The Challenge of Debunking Health Misinformation in Dynamic Social Media Conversations: Online Randomized Study of Public Masking During COVID-19
Abstract
Background:
The spread of false and misleading health information on social media can cause individual and social harm. Research on debunking has shown that properly designed corrections can mitigate the impact of misinformation, but little is known about the impact of correction in the context of prolonged social media debates. For example, when a social media user takes to Facebook to make a false claim about a health-related practice and a health expert subsequently refutes the claim, the conversation rarely ends there. Often, the social media user proceeds by rebuking the critic and doubling down on the claim.
Objective:
The aim of this study was to examine the impact of such extended back and forth between false claims and debunking attempts on observers’ dispositions toward behavior that science favors.
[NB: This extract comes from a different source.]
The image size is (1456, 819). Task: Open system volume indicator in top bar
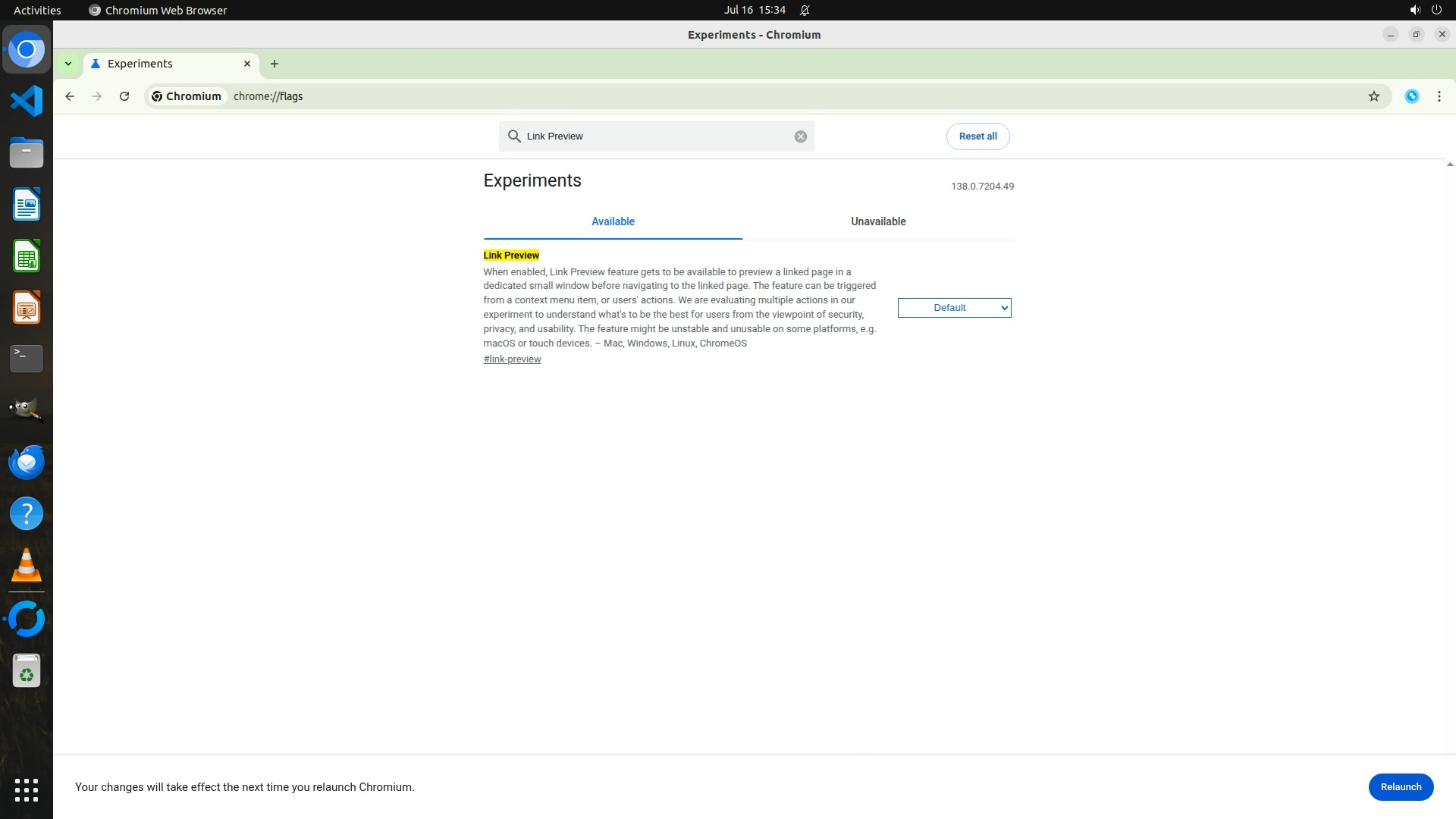[1414, 10]
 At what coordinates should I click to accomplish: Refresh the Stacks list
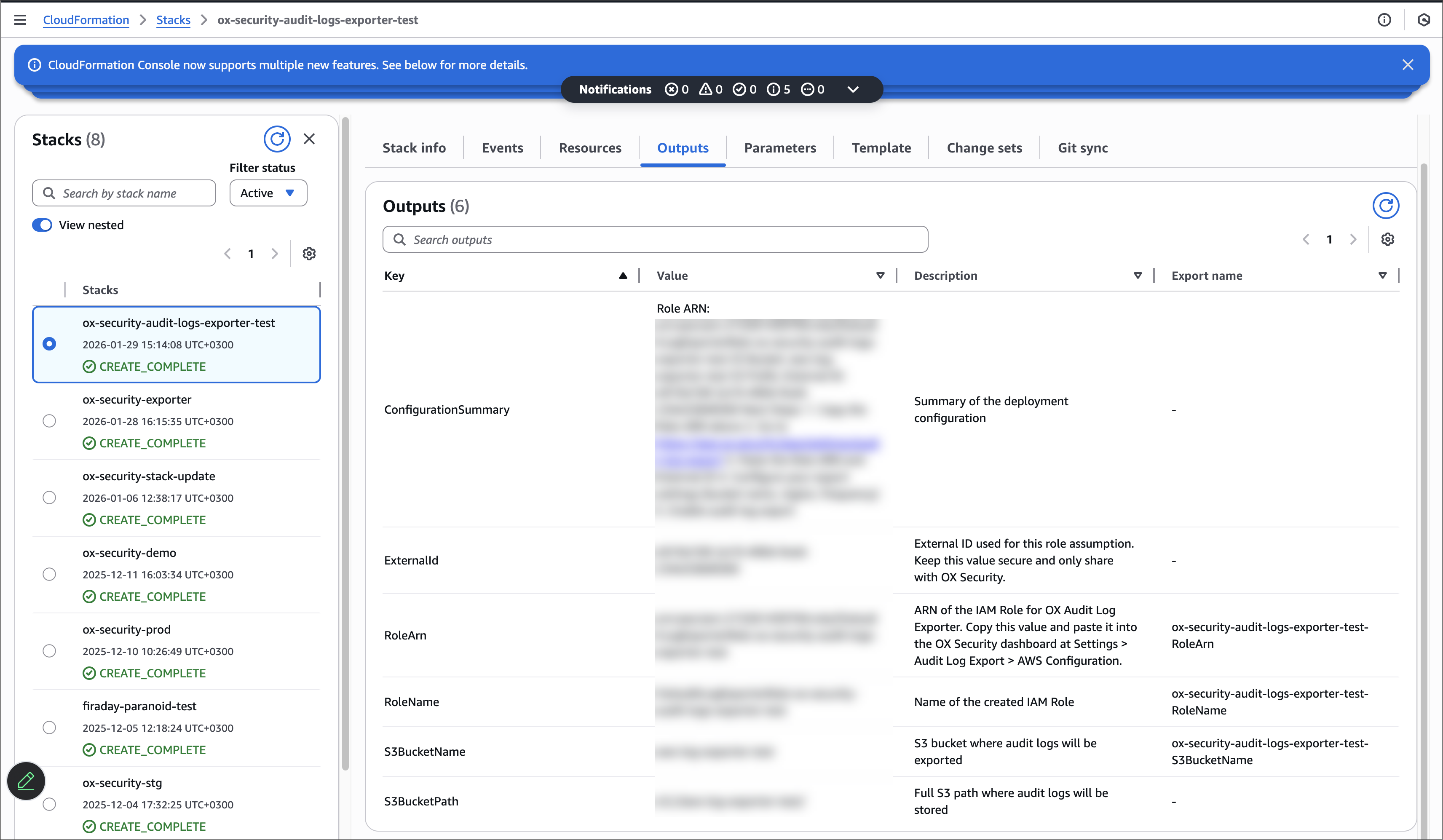pyautogui.click(x=276, y=139)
We tested competing predictions about the effect of extended exposure on people’s attitudes and intentions toward masking in public during the early days of the COVID-19 pandemic and explored several psychological processes potentially underlying this effect.
Methods:
A total of 500 US residents took part in an online experiment in October 2020. They reported on their attitudes and intentions toward wearing masks in public. They were then randomly assigned to one of four social media exposure conditions (misinformation only vs misinformation+correction vs misinformation+correction+rebuke vs misinformation+correction+rebuke+second correction), and reported their attitudes and intentions for a second time. They also indicated whether they would consider sharing the thread if they were to see it on social media and answered questions on potential mediators and covariates.
Results:
Exposure to misinformation had a negative impact on attitudes and intentions toward masking (β=–.35, 95% CI –.42 to –.29; P<.001). Moreover, initial debunking of a false claim generally improved attitudes and intentions toward masking (β=.35, 95% CI .16 to .54; P<.001). However, this improvement was washed out by further exposure to false claims and debunking attempts (β=–.53, 95% CI –.72 to –.34; P<.001). The latter result is partially explained by a decrease in the perceived objectivity of truth. That is, extended exposure to false claims and debunking attempts appear to weaken the belief that there is an objectively correct answer to how people ought to behave in this situation, which in turn leads to less positive reactions toward masking as the prescribed behavior.
Conclusions:
Health professionals and science advocates face an underappreciated challenge in attempting to debunk misinformation on social media. Although engaging in extended debates with science deniers and other purveyors of bunk appears necessary, more research is needed to address the unintended consequences of such engagement.